Printability of hybridized composite from maleic acid-treated bacterial cellulose with gelatin for bone tissue regeneration

Bacterial cellulose (BC) has been widely used in bone tissue engineering (BTE) due to its good biocompatibility, proper mechanical strength, microporosity and biodegradability, and unique surface chemistry. However, the tight and entanglement fibers severely limit their applications when used as precursor to prepare bio-ink to construct printable BC-based hybridized composite for BTE. Herein, various concentrations (20%, 40%, 60%, and 80%) of maleic acid were used to treat BC to obtain homogeneous BC dispersions (termed as MA-BC).
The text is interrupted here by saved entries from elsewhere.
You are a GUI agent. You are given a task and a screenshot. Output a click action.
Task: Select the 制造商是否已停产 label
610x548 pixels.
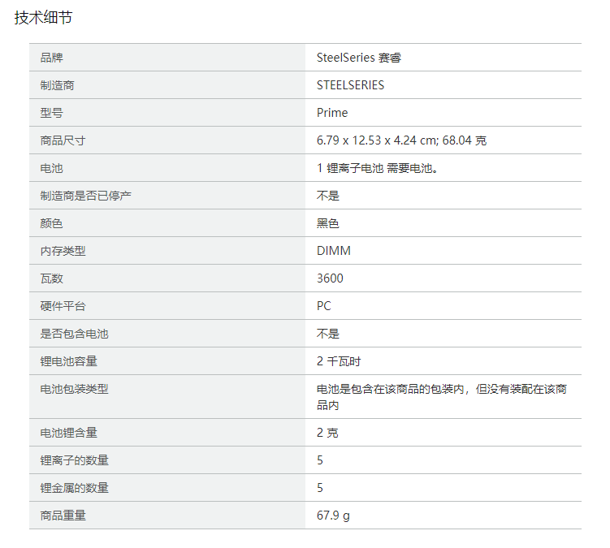click(x=86, y=196)
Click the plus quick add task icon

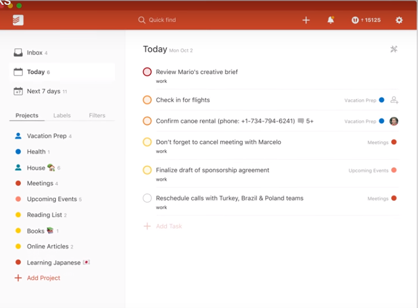pyautogui.click(x=306, y=20)
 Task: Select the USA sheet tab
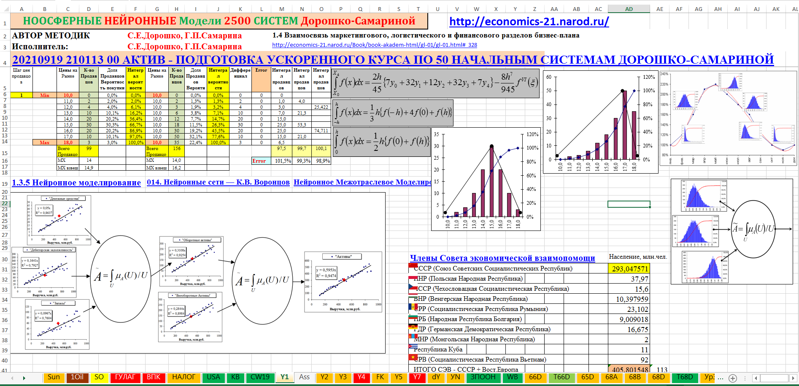click(213, 377)
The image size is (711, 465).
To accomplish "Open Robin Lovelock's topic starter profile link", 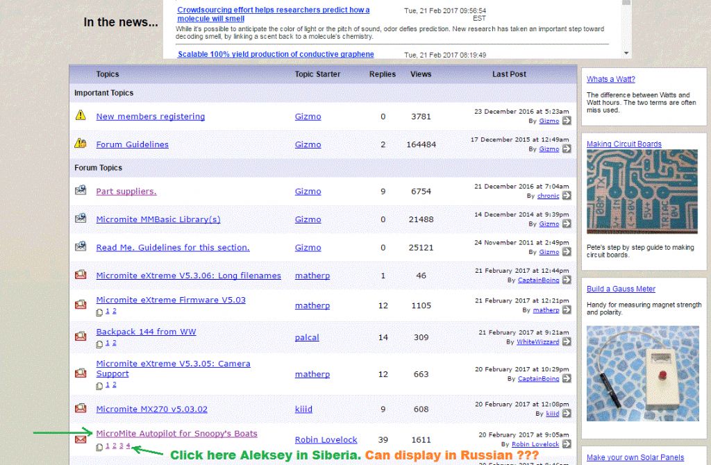I will click(326, 440).
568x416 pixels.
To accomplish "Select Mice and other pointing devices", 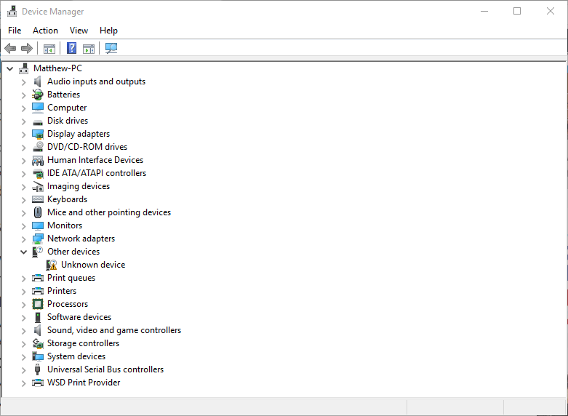I will (x=109, y=212).
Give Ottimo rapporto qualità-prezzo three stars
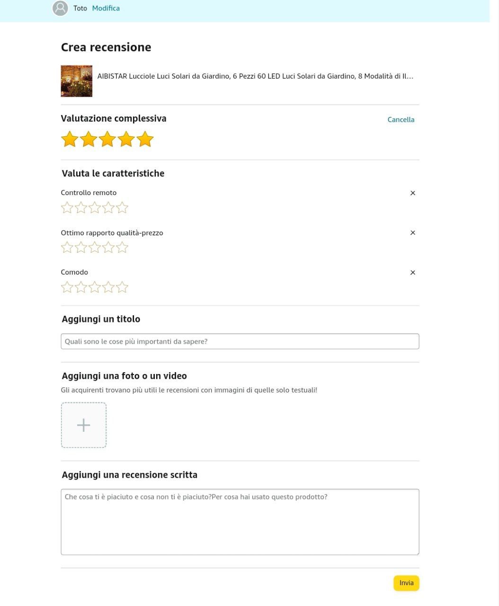The image size is (499, 606). 95,247
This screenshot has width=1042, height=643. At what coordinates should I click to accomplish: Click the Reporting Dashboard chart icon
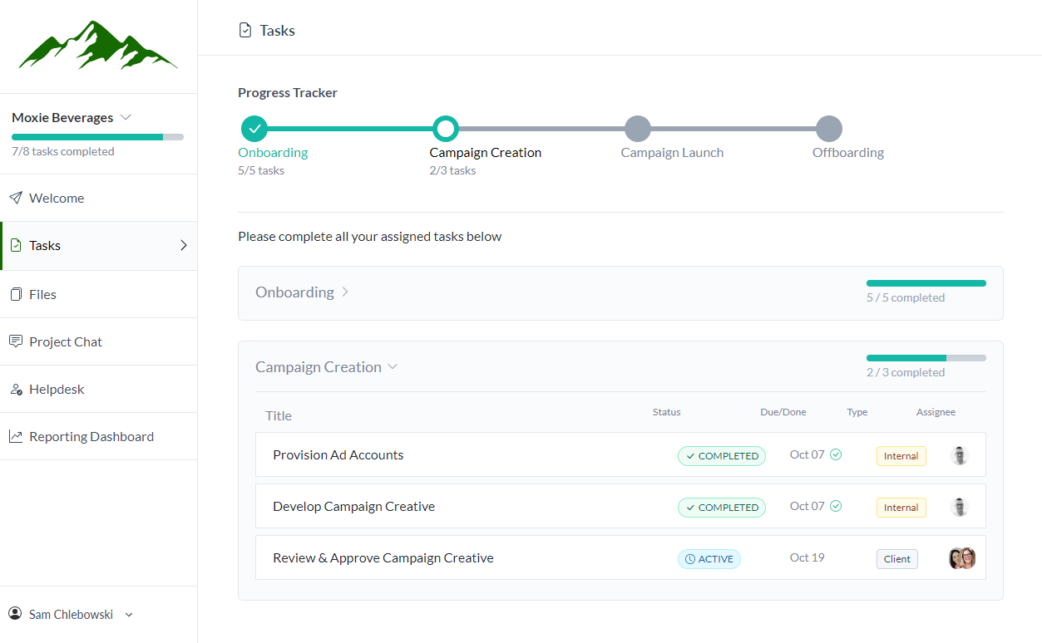(16, 436)
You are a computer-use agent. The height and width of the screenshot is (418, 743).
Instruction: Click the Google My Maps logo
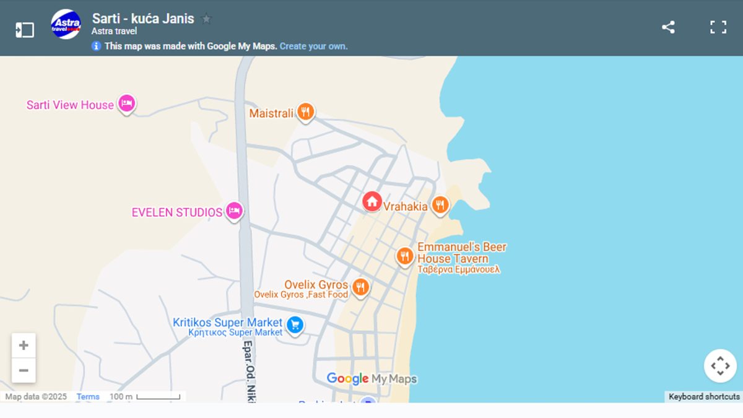[372, 378]

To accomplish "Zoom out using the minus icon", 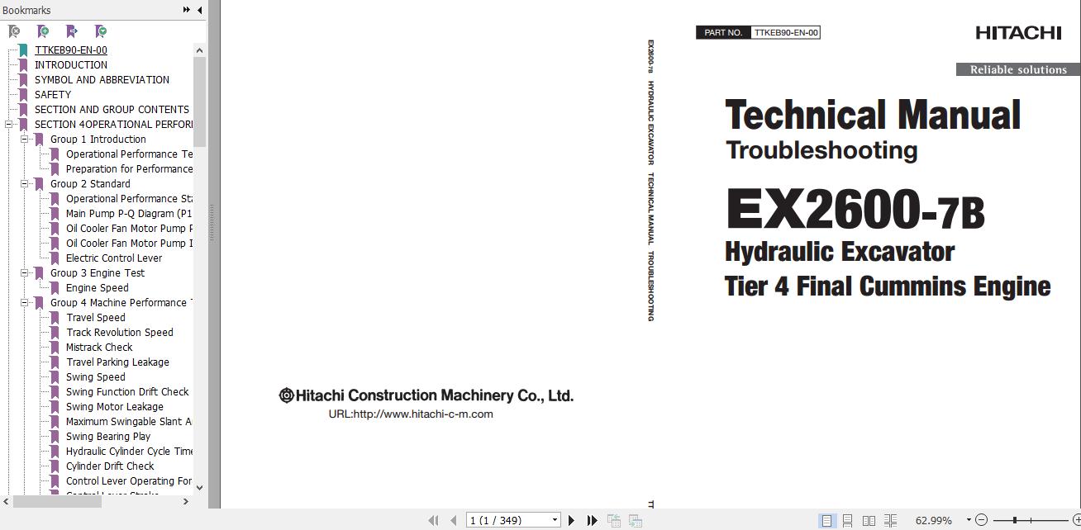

MA-mediated treatment could effectively release individual fibrils without impairing the inherent crystalline properties of BC. 60% MA-BC showed the best pre-treated performances, which were evidenced by the results of crystallinity index, mechanical properties, and surface wettability. Subsequently, MA-BC dispersion was used to hybridize with gelatin (MA-BC-gels) to prepare composite, which exhibited enhanced rheological properties, compression modulus, and extensively utilized as bio-ink for 3D bio-printing. Furthermore, MA-BC dispersions exhibited excellent biocompatibility, pronounced ability for alkaline phosphatase expression, and mineralized nodule formation and osteogenic-related genes expressions in vitro. Considering these excellent biological activities and 3D bio-printing performance, MA-BC-gels with superior osteogenic activities could be considered as promising composite to prepare scaffolds for bone tissue regeneration.